Retype the lines of the material verbatim, starting at the line that contains "Task: Click location pin icon beside KOSOVA" and ending at the end of the material, leaving out the pictures.
— START PROVIDED RECORDS —
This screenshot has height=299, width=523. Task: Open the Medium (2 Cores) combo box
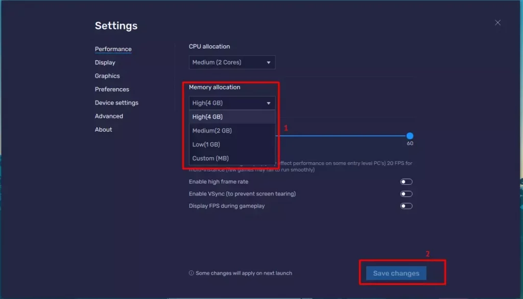[x=232, y=63]
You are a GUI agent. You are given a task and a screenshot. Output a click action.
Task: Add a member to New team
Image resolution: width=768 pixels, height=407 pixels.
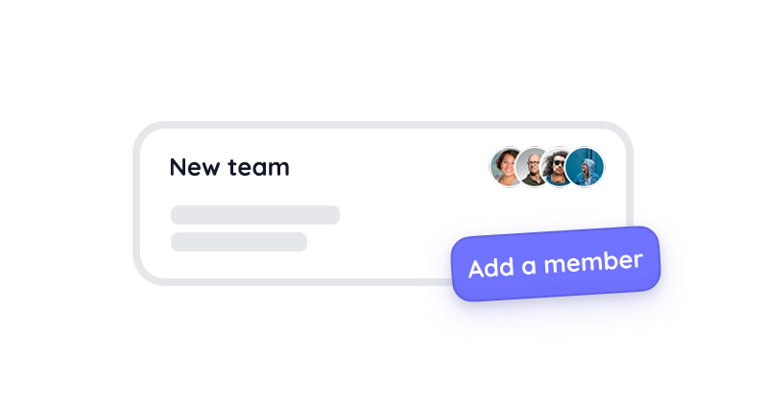556,264
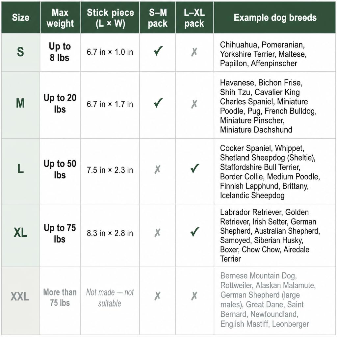Click the XXL row L–XL pack cross

point(194,296)
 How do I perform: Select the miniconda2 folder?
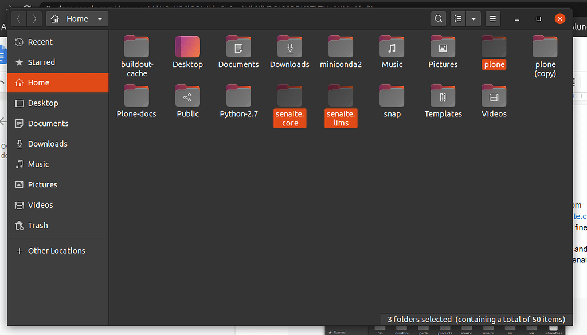click(341, 47)
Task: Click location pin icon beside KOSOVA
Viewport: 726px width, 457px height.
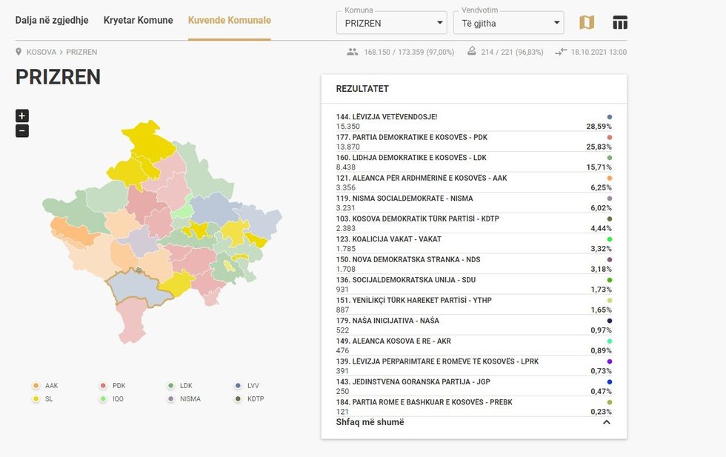Action: (x=19, y=52)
— END PROVIDED RECORDS —
■ **RESPONSE TO THE TASK**
Task: Click location pin icon beside KOSOVA
Viewport: 726px width, 457px height.
Action: (x=19, y=52)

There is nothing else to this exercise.